The president-elect has said he’ll promote policies that boost investment and private-sector job creation, and will phase out a tax on taking money out of the country. He’s also promised to boost the monthly minimum wage to $500 from $400, and oversee the vaccination of 9 million people against Covid-19 during his first 100 days in office.
Even if Lasso encounters challenges in implementing his political agenda, it will be easier for him and the IMF to find a middle ground as they negotiate timelines for austerity measures, according to Nathalie Marshik, head of emerging-market sovereign research at Stifel Nicolaus & Co. in New York.

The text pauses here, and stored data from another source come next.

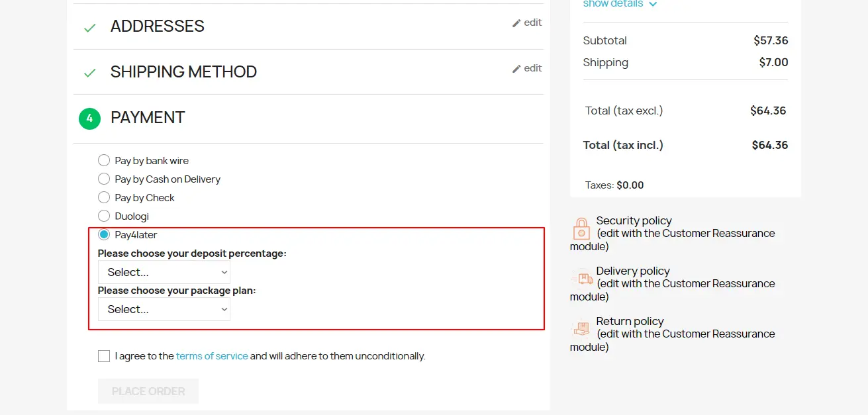868x415 pixels.
Task: Open the Addresses section heading
Action: click(x=158, y=26)
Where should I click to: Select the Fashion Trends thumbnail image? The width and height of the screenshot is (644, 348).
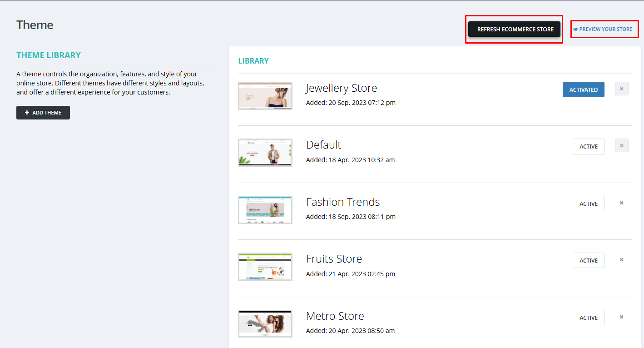[x=265, y=210]
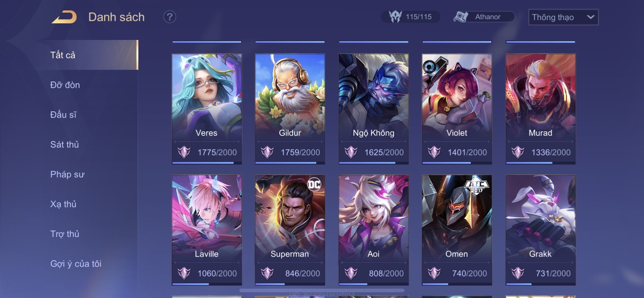
Task: Filter heroes by Sát thủ
Action: point(64,144)
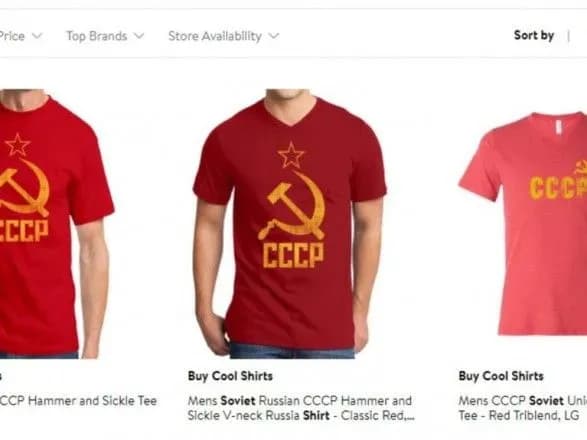Click Buy Cool Shirts brand under V-neck shirt

pyautogui.click(x=230, y=376)
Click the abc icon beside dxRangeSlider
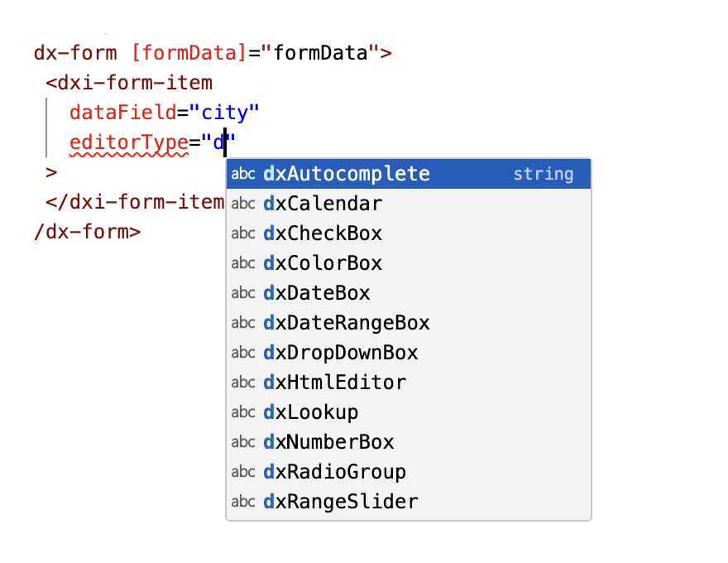 coord(243,502)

During the campaign, Lasso rejected increasing taxes to meet IMF austerity targets, even though Ecuador has one of the region’s lowest value-added taxes at 12%. Recent gains in crude oil, the country’s biggest export, as well as the close to $1 billion the country can expect to gain from the IMF’s planned increase in special drawing rights will give him previously unexpected fiscal breathing room.
“This could offer the new government some room to postpone some of the planned measures or design an easier-to-swallow version of tax reform,” Barclays analyst Alejandro Arreaza said in a research note. Ecuador might even be tempted to return to the financial market sooner than planned under the IMF deal if yields fall low enough, Arreaza added.